Exercise aim
Reproduce word for word the part of the passage on orchestras that begins at the words "Orchestras in The" and stops after the words "immediacy is lost.".

Given passage
* * * *

Orchestras these days, whether it is in London, NYC, LA, Seattle or Anchorage, are firmly rooted in supporting the status quo. In Anchorage, for instance, our Anchorage Symphony's board chair routinely rotates between a high-level executive from Exxon, followed by one from Conoco-Phillips, followed by one from BP, followed by one from Wells Fargo, then back to Exxon - and so on. The large donors to the ASO and most orchestras tend to be people who do not want contentious social, environmental or political issues to aurally poke at their smug satisfaction in the concert hall.
Orchestras in The West (Central and Western Europe and the English-speaking world, plus Israel, Japan, Singapore and China) treat composers of new music as "content providers." If a divisive or radical subject is presented by almost any of these ensembles, it inevitably needs to be cloaked in metaphor so thick any immediacy is lost.
With so many young performing musicians in London and other European "classical" ensembles, we will probably see moves afoot to bring more "immediacy" and direct action on global issues into the concert hall.
In the United States, Alaska composer John Luther Adams may be the best example of a first-rank composer who, although quite good at cloaking his messages in metaphor, is embarked on a major project to put an issue that is very contentious in U.S. politics - global warming - front and center:
[Adams is composing] a new piece, “Become Ocean,” [which] will debut with the Seattle Symphony Orchestra in 2013. The work is described as “a one-hour long global warming piece about the melting ice caps and rising oceans.”Ironically, major funding for this new work appears to be coming from the Heinz Foundation, an organization not quite ready to reject the paradigms stifling the world of the performing arts.
Popular music has always provided far more examples of artists raging against one machine or another than has "classical" music. It is hard to find a social, political, human rights or environmental topic upon which serious orchestral composers have latched that has enough examples to become a category. There is one exception, though - The Holocaust. Back in the late 60s, one of my mentors, a Jewish composition professor, told me the two things that I should consider, to help get a career established: Marry a very rich young woman (he had), and write a composition about The Holocaust (he hadn't. Yet). "The grants and job offers will leap at you, Phil," he assured me.

* * * *

[Collected data entries]
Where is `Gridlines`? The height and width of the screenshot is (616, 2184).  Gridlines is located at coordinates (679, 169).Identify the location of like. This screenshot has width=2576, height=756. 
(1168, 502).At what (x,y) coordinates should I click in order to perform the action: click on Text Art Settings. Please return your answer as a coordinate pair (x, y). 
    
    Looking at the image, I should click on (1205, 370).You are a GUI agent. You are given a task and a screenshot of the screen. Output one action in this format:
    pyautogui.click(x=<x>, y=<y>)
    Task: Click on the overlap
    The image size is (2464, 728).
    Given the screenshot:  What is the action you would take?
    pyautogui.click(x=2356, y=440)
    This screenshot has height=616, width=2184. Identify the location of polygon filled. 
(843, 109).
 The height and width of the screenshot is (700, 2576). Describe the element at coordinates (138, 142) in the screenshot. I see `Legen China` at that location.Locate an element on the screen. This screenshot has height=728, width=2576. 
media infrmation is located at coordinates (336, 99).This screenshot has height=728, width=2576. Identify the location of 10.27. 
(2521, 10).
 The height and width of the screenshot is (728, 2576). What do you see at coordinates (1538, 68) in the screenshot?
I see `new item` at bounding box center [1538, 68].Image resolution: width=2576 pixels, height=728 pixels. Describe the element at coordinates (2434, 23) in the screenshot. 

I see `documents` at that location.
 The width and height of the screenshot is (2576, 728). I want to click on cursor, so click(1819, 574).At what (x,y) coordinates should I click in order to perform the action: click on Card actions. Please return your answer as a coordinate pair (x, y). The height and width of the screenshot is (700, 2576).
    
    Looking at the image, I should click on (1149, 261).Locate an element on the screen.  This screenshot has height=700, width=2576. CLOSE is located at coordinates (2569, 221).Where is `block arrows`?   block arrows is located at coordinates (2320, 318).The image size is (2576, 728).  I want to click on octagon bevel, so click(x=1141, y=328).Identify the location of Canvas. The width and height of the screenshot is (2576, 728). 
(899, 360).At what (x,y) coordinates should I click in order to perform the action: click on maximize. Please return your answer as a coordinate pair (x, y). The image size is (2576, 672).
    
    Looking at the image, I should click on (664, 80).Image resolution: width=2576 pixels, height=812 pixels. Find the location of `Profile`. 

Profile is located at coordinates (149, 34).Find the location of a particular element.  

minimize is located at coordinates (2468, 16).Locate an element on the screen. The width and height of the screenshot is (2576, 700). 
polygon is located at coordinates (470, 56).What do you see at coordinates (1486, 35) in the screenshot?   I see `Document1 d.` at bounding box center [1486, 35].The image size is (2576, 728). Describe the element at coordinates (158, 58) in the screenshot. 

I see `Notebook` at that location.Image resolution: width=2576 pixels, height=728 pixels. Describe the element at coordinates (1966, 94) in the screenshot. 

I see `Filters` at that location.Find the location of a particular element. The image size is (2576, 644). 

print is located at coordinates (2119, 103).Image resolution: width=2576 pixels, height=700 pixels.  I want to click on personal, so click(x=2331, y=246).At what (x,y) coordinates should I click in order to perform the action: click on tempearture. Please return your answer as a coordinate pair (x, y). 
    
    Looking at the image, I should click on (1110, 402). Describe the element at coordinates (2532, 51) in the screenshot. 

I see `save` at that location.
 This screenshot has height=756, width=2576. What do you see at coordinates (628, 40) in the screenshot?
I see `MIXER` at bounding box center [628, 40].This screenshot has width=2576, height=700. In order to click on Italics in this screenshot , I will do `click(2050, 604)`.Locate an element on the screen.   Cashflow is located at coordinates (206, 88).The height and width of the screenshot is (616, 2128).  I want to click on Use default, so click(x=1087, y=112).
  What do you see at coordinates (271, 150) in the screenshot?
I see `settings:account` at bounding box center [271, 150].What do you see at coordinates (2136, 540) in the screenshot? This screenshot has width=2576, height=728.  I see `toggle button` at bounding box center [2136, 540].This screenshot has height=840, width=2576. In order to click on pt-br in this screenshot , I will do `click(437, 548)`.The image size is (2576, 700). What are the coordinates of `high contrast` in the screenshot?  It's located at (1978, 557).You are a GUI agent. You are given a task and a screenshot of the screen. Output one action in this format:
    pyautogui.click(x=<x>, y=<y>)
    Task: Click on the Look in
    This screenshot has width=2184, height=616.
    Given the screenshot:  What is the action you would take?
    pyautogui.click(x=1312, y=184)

* * * *

Answer to the problem
Orchestras in The West (Central and Western Europe and the English-speaking world, plus Israel, Japan, Singapore and China) treat composers of new music as "content providers." If a divisive or radical subject is presented by almost any of these ensembles, it inevitably needs to be cloaked in metaphor so thick any immediacy is lost.